Abstract
Neutral loss (NL) spectral data presents a mirror of MS2 data, and is a valuable yet largely untapped resource for molecular discovery and similarity analysis. Tandem mass spectrometry (MS2) data is effective for the identification of known molecules and the putative identification of novel, previously uncharacterized molecules (unknowns). Yet, MS2 data alone is limited in characterizing structurally related molecules. To facilitate unknown identification and complement the METLIN-MS2 fragment ion database for characterizing structurally related molecules, we have created a MS2 to NL converter as a part of the METLIN platform. The converter has been used to transform METLIN’s MS2 data into a neutral loss database (METLIN-NL) on over 860,000 individual molecular standards. The platform includes both the MS2 to NL converter and a graphical user interface enabling comparative analyses between MS2 and NL data. Examples of NL spectral data are shown with oxylipin analogues and two structurally related statin molecules to demonstrate NL spectra and their ability to help characterize structural similarity. Mirroring MS2 data to generate NL spectral data offers a unique dimension for chemical and metabolite structure characterization.
Graphical Abstract
Similarity analysis1–4 and molecular networking5,6 using tandem mass spectrometry (MS2) data have become valuable approaches for identifying previously uncharacterized molecules (unknowns).1 Yet key structural information can be lost when relying solely on fragment ion data, for example, the loss of a sulfate ion from two similar molecules of different masses will not result in fragment ion overlap.7 This is of significant practical relevance. A user who would try to identify an unknown based on a MS2 database similarity search would not succeed in obtaining structurally relevant matches. However, retrieving this structurally useful information is possible by analyzing the differences between the molecular ion and the fragment ion, or better known as the neutral loss (NL) and symbolized by Δm/z. NLs1,2 constitute a rich resource, and have already been widely used in proteomics, pharmacology, and metabolomics for over three decades1,2,8–12 as represented by over a thousand papers on the topic. Yet, even though mass spectrometry-based NL analysis has been extensively applied, no small molecule MS2 to NL conversion programs exist, nor any comprehensive library of NL spectra.

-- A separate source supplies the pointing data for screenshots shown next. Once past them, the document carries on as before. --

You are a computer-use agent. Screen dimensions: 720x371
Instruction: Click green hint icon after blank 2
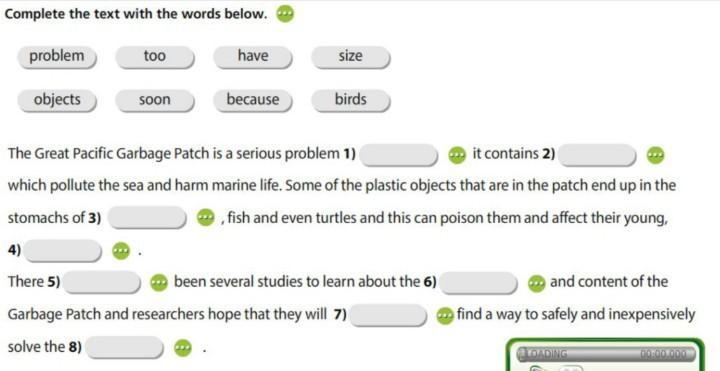tap(655, 155)
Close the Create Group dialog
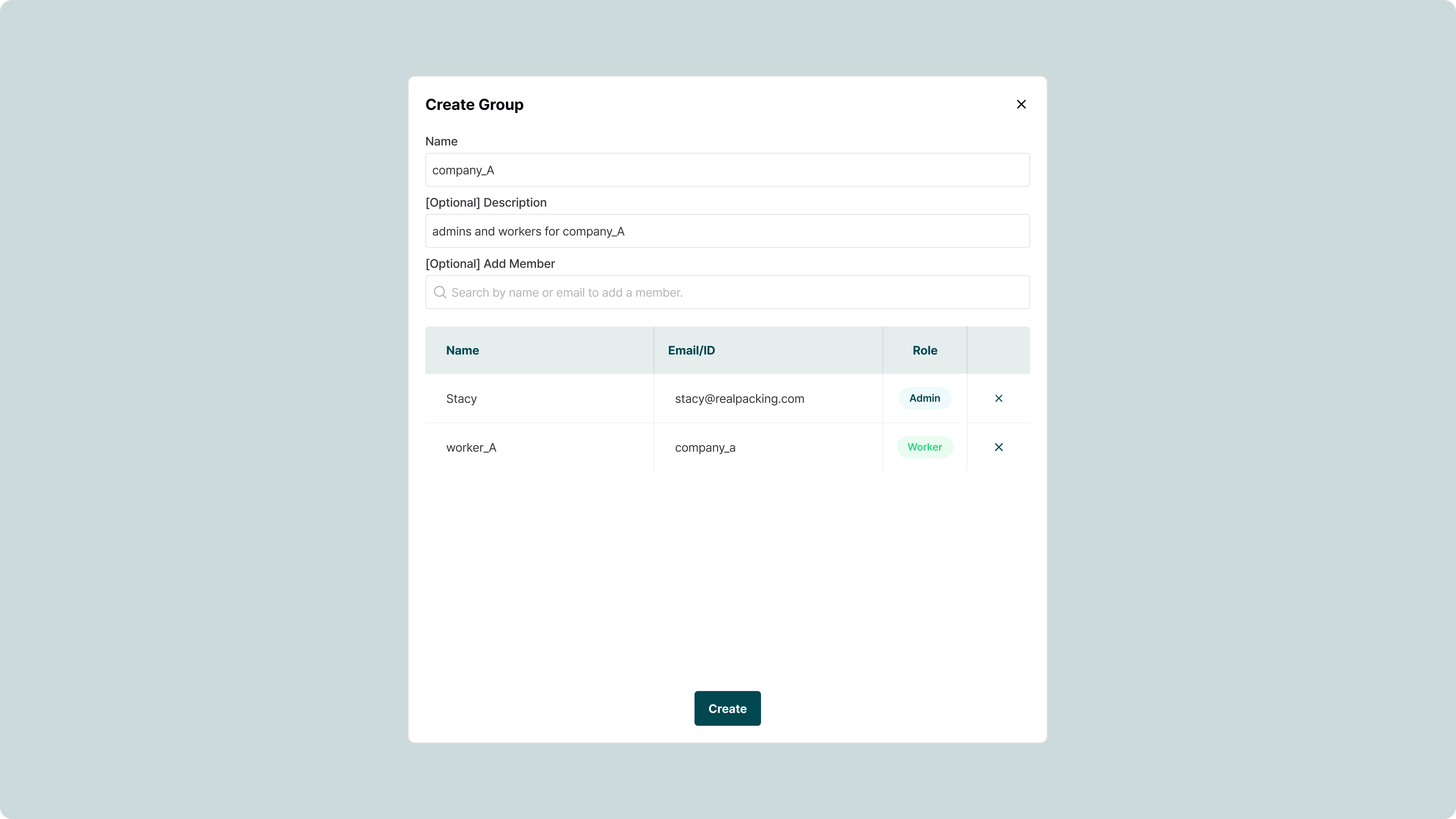1456x819 pixels. click(1021, 104)
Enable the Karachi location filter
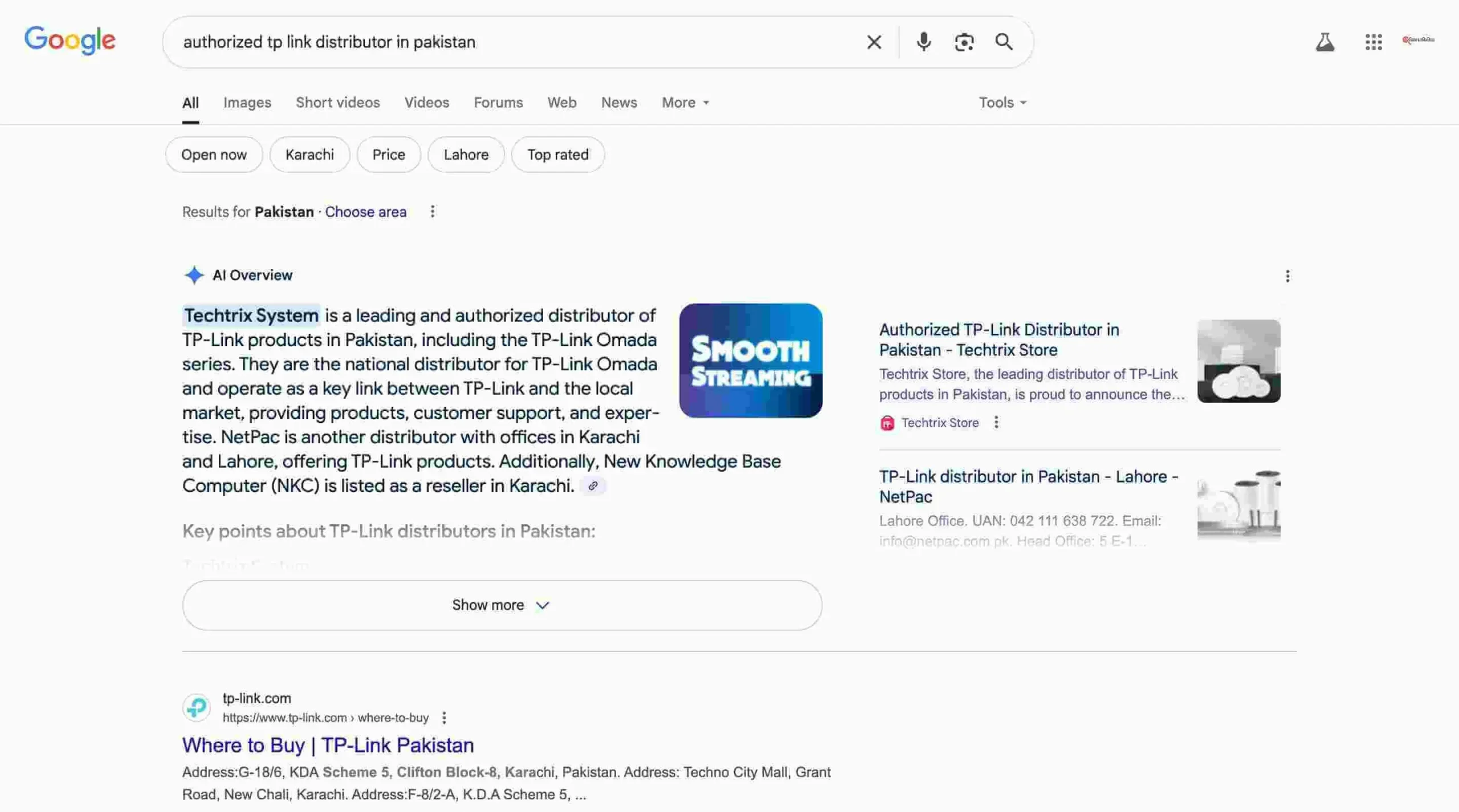Screen dimensions: 1459x812 (x=309, y=154)
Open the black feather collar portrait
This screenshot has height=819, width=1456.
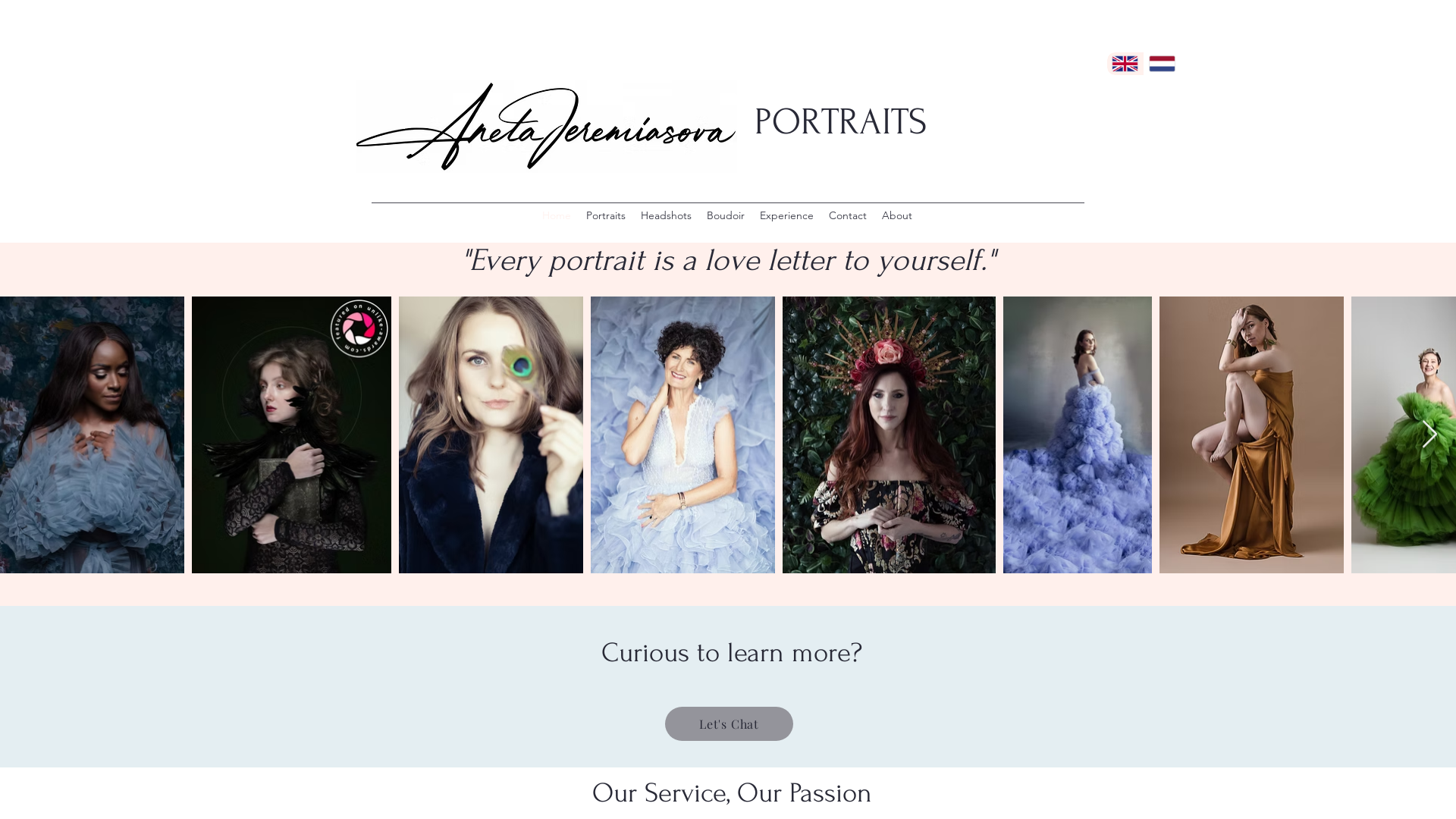(291, 435)
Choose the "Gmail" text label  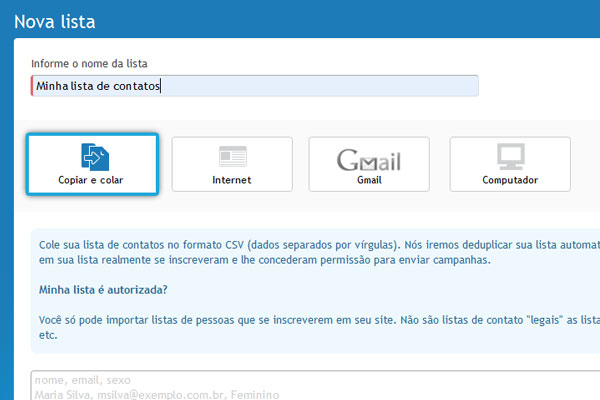coord(369,180)
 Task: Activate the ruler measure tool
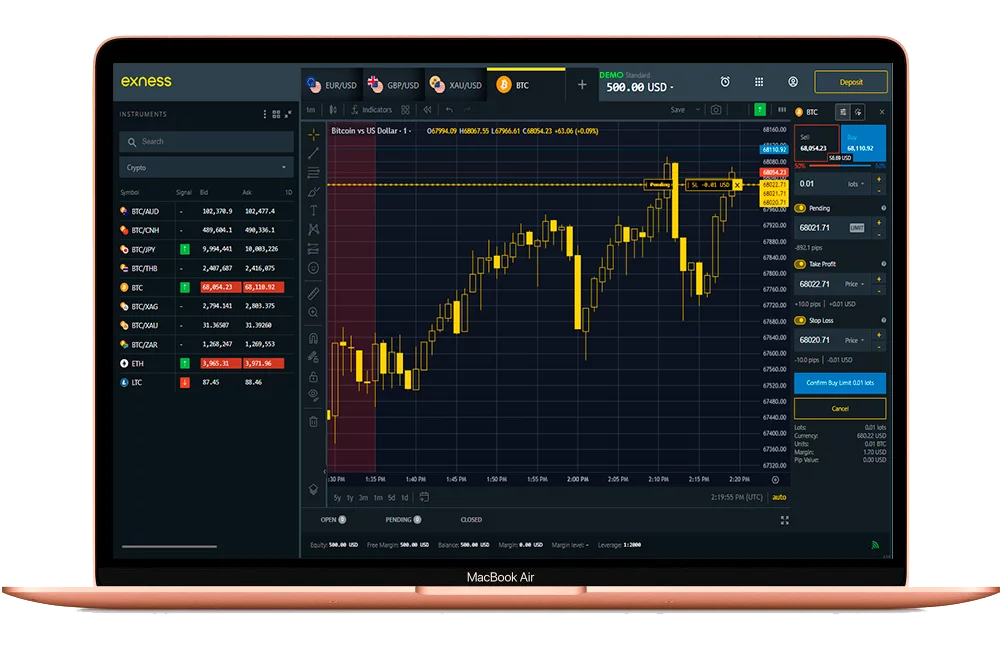click(x=313, y=293)
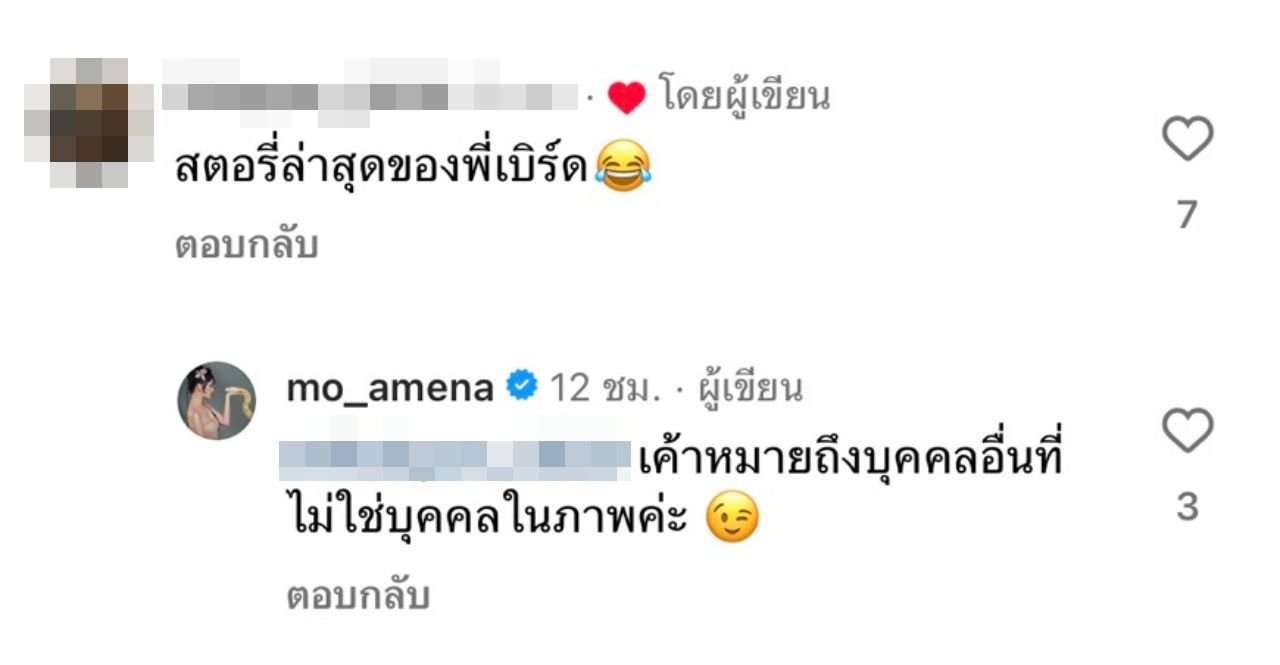Click the laughing tears emoji in first comment

pyautogui.click(x=622, y=170)
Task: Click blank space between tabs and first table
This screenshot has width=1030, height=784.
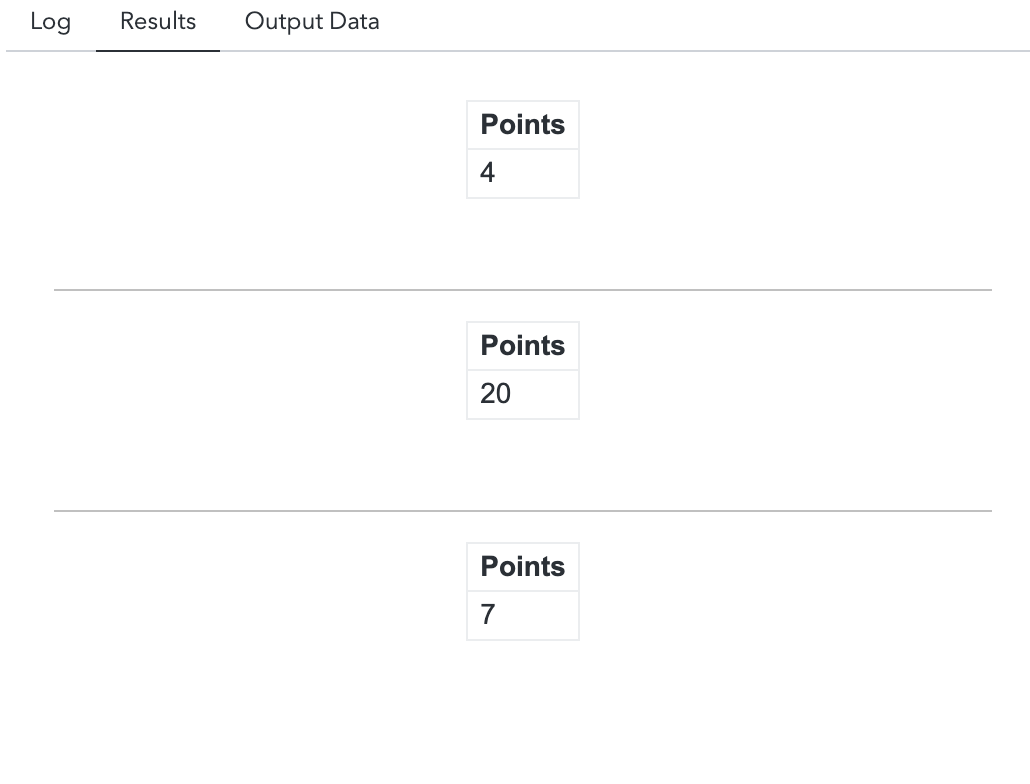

Unlike MS2 data, which projects the m/z values and intensity of the precursor and each fragment, NL data, Δm/z, is projected as the difference between precursor ions and its respective fragment ions. It also can be generated as a difference between fragment ions.10
The new METLIN NL converter has been created as a general resource, and to convert METLIN’s 860,000 MS2 small molecule molecular standards database into a mirrored NL database (METLIN-NL) to facilitate neutral loss searching. The NL data was derived across a broad range of standards representing hundreds of different chemical classes.3,13 The converter was designed to input METLIN’s MS2 data and convert it to METLIN-NL spectra (e.g. Figure 1 asymmetric dimethylarginine (ADMA)) by using the converter to calculate the differences between the precursor molecular ion and the fragment ions in the experimental MS2 mass spectra (Figure 1A). The NL spectra (NLintensity vs Δm/z) were created (e.g. ADMA Figure 1B) with the NL intensity (NLintensity) using the fragment ion intensities from each precursor/fragment generated NL (Δm/z). It should be noted that not all precursor to fragment peaks represent a true NL between the precursor and fragment ions, and therefore some of the peaks in the NL spectra can also be considered (as recently described10) hypothetical neutral losses.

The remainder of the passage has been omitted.